Aim of the task
Transcribe, word for word, only the lines from the one containing "Given: Open the star rating breakdown chevron" through the end of the material below. Pictures stay out.
### Data supplied
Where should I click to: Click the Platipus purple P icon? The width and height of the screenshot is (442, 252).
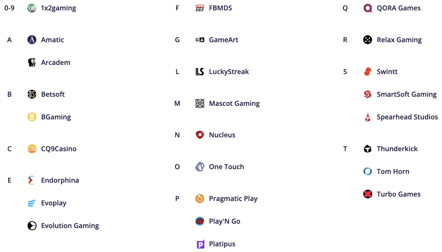tap(200, 244)
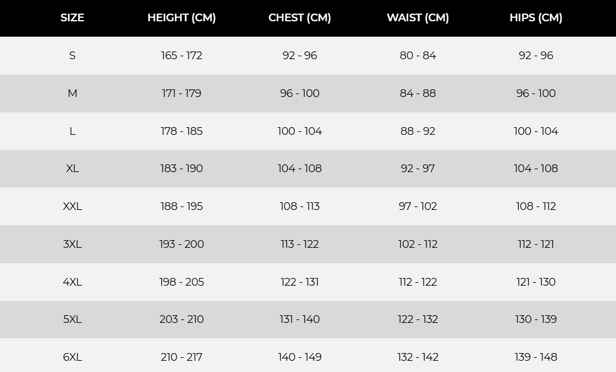
Task: Click waist value 84 - 88
Action: click(x=418, y=93)

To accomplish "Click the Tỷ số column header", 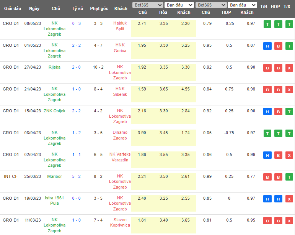I will pyautogui.click(x=77, y=8).
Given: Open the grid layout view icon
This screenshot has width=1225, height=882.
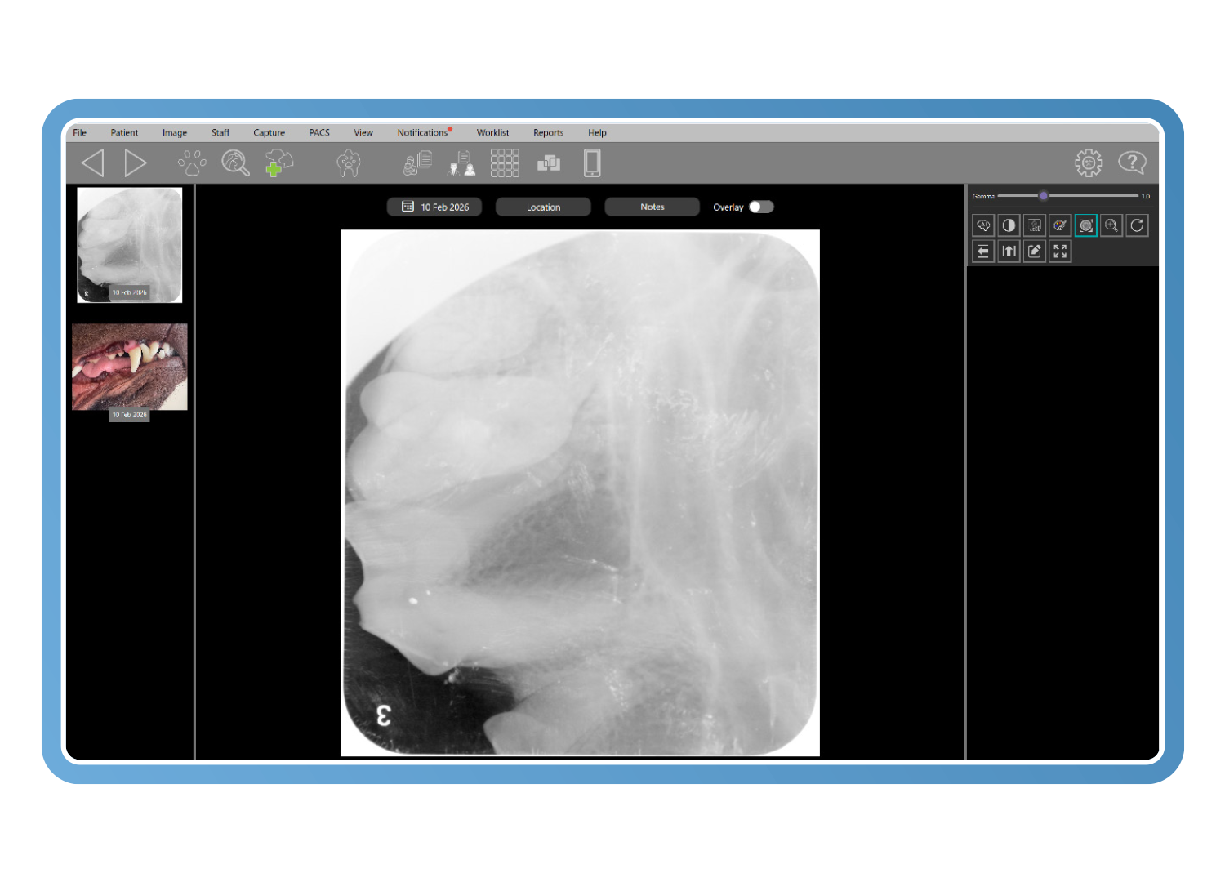Looking at the screenshot, I should click(x=504, y=163).
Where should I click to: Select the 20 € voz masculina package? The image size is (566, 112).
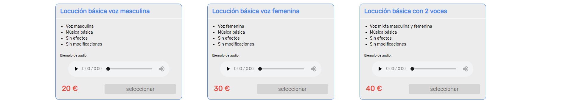click(x=140, y=89)
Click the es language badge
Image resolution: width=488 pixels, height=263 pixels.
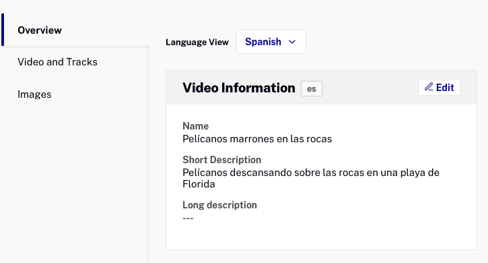(311, 89)
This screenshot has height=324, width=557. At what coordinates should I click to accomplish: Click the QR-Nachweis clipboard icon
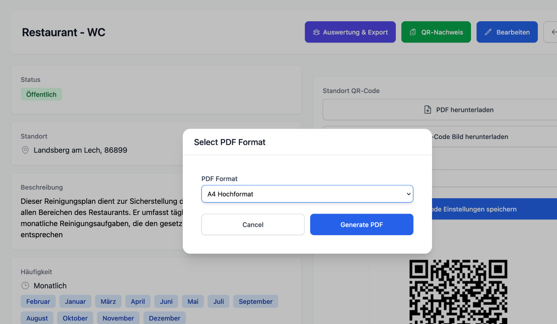[x=413, y=32]
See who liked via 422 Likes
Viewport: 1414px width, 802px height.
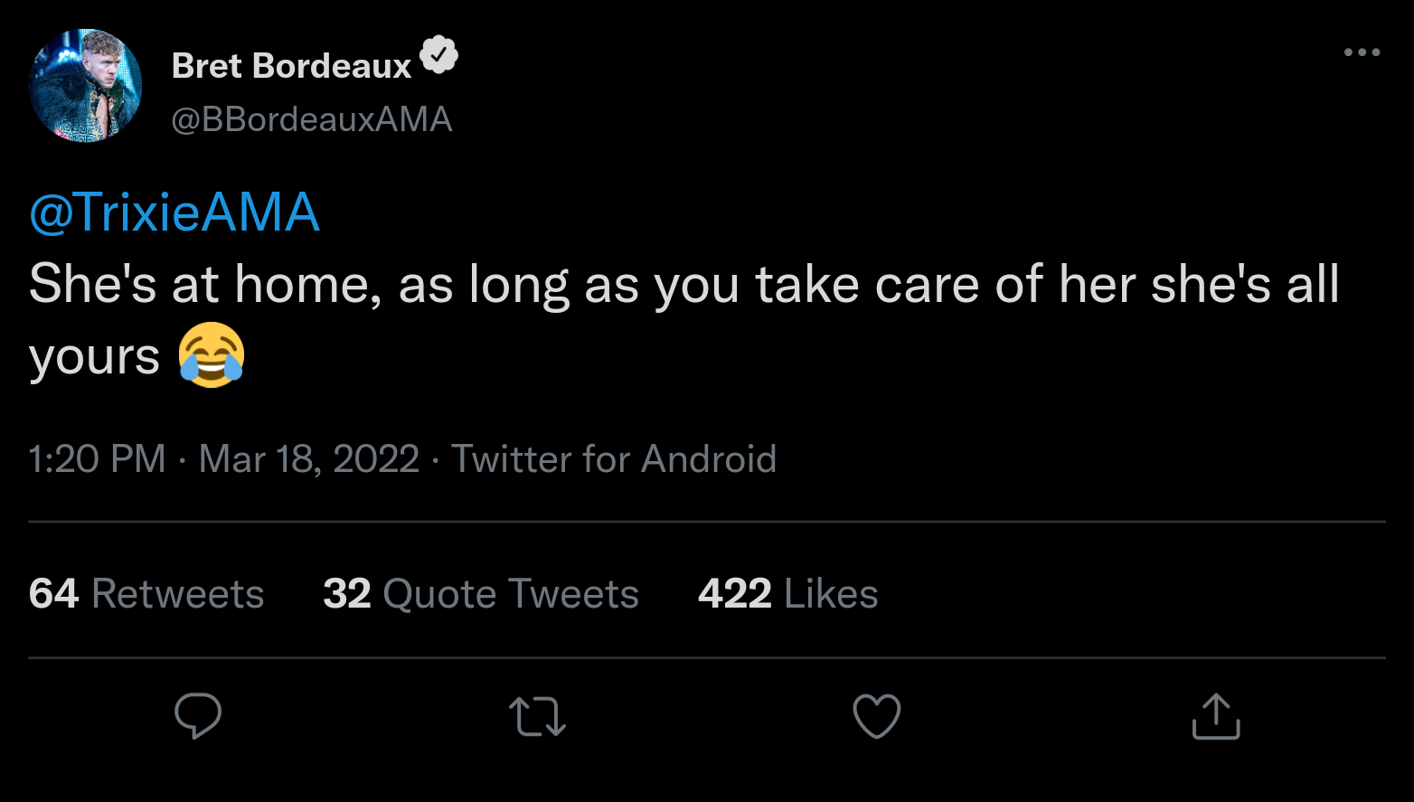[x=788, y=594]
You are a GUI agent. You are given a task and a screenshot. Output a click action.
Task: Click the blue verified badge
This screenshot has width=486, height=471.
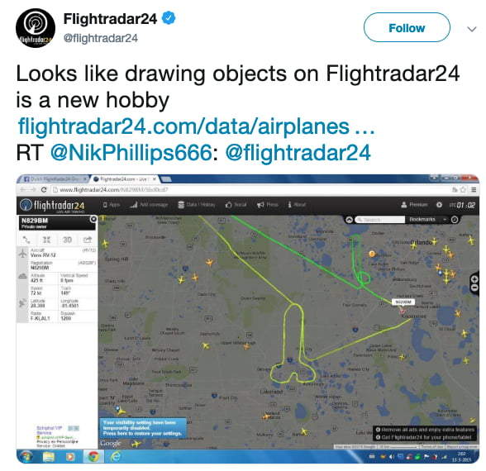point(169,18)
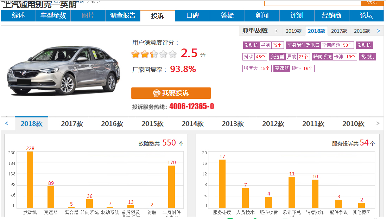Image resolution: width=386 pixels, height=219 pixels.
Task: Click left arrow beside 典型故障 year list
Action: point(277,31)
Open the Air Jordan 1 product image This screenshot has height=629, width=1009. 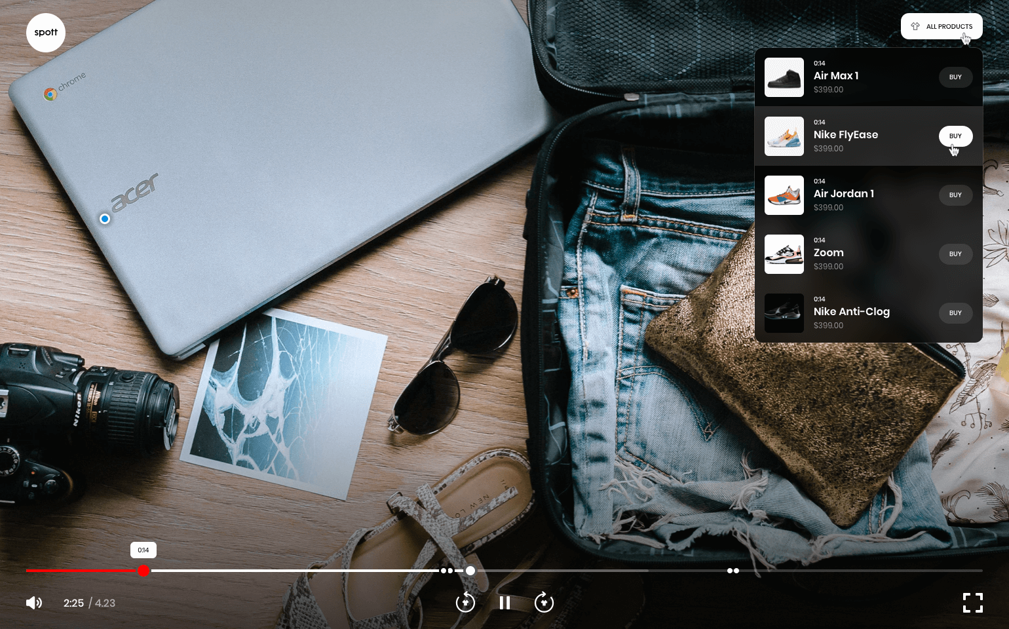(x=784, y=195)
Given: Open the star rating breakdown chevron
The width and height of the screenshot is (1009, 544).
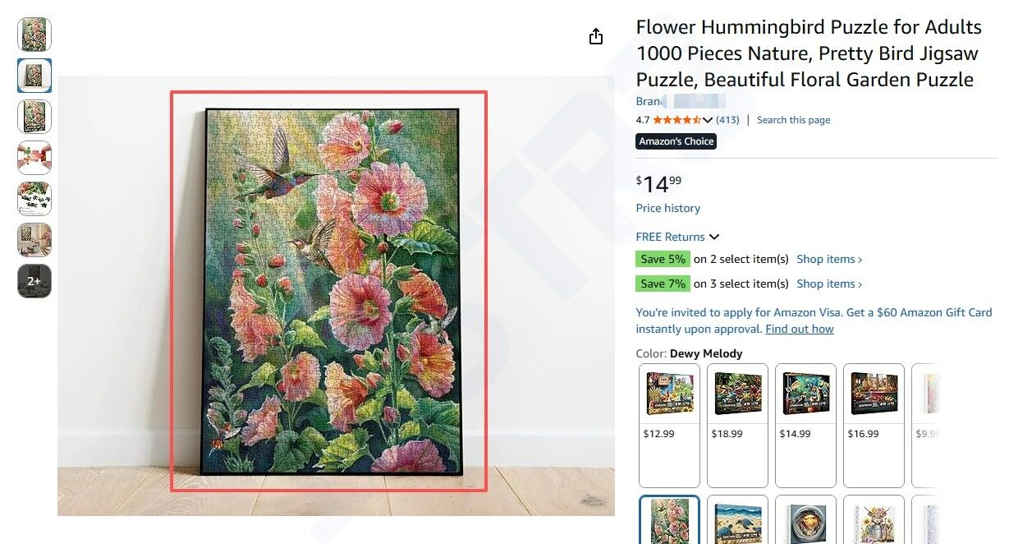Looking at the screenshot, I should coord(708,120).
######
Solution for this problem
Given: Open the star rating breakdown chevron
The width and height of the screenshot is (1009, 544).
Looking at the screenshot, I should coord(708,120).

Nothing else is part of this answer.